Germany respects Greece’s democratic right to decide its own course of action yet exiting the euro would cause the devaluation of a new Greek currency and “a huge amount of turbulence for the rest of us,” Schaeuble told a group of school students today in Berlin.
“We can only hope that the Greeks make the right decision,” Schaeuble said. “If they make another decision, we’ll have to react in such a way as to ensure that the consequences are as constrained as possible.”
Stocks and European government bonds fell today ahead of a meeting of single-currency area finance ministers in Brussels and the euro weakened to a three-month low on concern that Greece will exit the 17-nation currency union following its inconclusive May 6 elections.

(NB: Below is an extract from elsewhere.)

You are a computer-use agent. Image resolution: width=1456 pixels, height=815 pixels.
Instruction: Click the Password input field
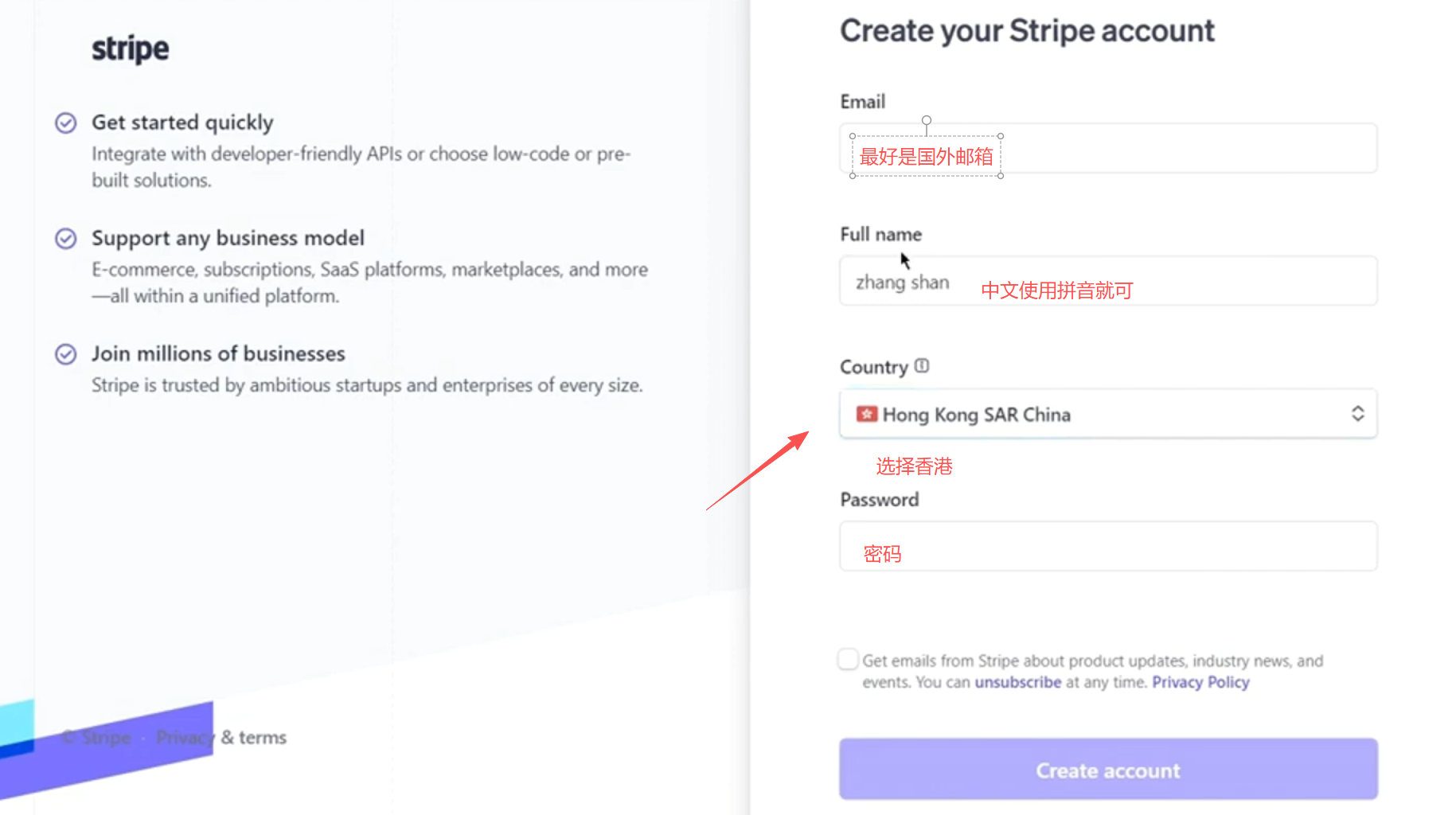[x=1108, y=547]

Schaeuble said staying in the euro would mean “advantages for the Greeks are greater, but it will be strenuous.”
“We have a very nervous situation in the euro zone,” Schaeuble said. “We have to get Greece back on its feet.”
Chancellor Angela Merkel will host French President-elect Francois Hollande in Berlin tomorrow. Hollande, who defeated the incumbent, Nicolas Sarkozy, with a platform of shifting away from the Merkel’s focus on austerity, also wants to reopen the European Union’s budget treaty to include measures to spur economic growth.
“I think Hollande knows that the fiscal pact can’t be renegotiated,” Schaeuble said.
Even so, Schaeuble said that he was confident Franco-German relations will continue on a good course and that any difficulties will be overcome.
Schaeuble also signaled that he’s ready to head the group of euro-area finance ministers. He said the so-called euro group must be led by a finance minister from one of the euro nations after Luxembourg’s Jean-Claude Juncker steps down, and that he has to go to meetings anyway.